### WHAT TO PRODUCE:
In the listing, take the lines starting at the one containing "The height and width of the screenshot is (602, 799)." and ending at the one containing "tap(675, 104)", and write them out again with "location" replaced by "venue" and everything else unchanged.

### DATASET RECORDS:
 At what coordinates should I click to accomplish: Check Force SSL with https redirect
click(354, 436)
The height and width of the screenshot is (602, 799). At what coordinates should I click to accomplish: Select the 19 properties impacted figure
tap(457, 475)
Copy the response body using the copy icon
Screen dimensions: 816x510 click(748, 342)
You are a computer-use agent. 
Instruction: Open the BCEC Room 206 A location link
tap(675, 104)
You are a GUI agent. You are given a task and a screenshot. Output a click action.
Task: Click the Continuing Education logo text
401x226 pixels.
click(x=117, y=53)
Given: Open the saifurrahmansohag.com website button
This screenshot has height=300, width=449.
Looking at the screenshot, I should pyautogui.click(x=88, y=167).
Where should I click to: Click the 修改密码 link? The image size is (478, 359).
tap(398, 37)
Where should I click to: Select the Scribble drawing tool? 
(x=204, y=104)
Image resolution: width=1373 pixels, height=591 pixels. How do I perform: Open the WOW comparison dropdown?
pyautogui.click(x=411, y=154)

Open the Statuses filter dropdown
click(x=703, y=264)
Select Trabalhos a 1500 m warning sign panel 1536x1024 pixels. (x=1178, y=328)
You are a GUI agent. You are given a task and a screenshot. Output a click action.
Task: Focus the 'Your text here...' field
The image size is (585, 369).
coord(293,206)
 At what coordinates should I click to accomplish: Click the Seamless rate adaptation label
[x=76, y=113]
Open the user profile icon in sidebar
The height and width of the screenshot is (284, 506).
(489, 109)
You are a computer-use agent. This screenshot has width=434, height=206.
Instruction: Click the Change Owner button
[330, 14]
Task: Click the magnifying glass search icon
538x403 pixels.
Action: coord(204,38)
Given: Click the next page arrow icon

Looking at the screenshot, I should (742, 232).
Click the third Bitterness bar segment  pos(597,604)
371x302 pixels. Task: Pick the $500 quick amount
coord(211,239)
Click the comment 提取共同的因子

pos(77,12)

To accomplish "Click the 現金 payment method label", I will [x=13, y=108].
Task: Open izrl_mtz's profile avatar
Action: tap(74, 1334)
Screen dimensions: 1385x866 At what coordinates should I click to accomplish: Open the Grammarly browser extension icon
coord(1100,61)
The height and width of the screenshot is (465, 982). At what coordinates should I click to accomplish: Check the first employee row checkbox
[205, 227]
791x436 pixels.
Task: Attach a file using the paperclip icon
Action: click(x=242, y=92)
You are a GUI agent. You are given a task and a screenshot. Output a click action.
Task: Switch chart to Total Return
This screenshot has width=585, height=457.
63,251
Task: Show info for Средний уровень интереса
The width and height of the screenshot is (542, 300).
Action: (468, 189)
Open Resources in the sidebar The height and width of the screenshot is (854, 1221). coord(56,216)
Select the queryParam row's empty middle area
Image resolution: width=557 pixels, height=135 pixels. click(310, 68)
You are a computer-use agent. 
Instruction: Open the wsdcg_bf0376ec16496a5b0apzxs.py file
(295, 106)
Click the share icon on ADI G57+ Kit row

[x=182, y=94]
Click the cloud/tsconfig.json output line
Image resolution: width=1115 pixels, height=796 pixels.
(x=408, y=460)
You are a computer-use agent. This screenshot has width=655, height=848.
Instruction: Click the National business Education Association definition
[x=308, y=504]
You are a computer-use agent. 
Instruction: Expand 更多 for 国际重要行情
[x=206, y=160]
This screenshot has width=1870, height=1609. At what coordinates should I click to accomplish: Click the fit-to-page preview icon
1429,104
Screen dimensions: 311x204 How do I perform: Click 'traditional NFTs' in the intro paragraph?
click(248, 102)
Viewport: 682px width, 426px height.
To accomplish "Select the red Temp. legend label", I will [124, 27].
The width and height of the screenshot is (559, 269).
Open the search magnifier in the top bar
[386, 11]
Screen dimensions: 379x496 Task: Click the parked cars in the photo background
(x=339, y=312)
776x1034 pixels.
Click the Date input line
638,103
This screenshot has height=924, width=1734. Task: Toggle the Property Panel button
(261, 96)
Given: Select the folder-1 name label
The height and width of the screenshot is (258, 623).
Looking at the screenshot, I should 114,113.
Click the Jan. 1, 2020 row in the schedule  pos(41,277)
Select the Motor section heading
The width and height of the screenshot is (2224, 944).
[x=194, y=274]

### EXERCISE OUTPUT:
The height and width of the screenshot is (602, 799). At what coordinates should I click to accomplish: Select the 19 properties impacted figure
tap(457, 475)
Copy the response body using the copy icon
Screen dimensions: 816x510 click(748, 342)
You are a computer-use agent. 
Instruction: Open the BCEC Room 206 A venue link
tap(675, 104)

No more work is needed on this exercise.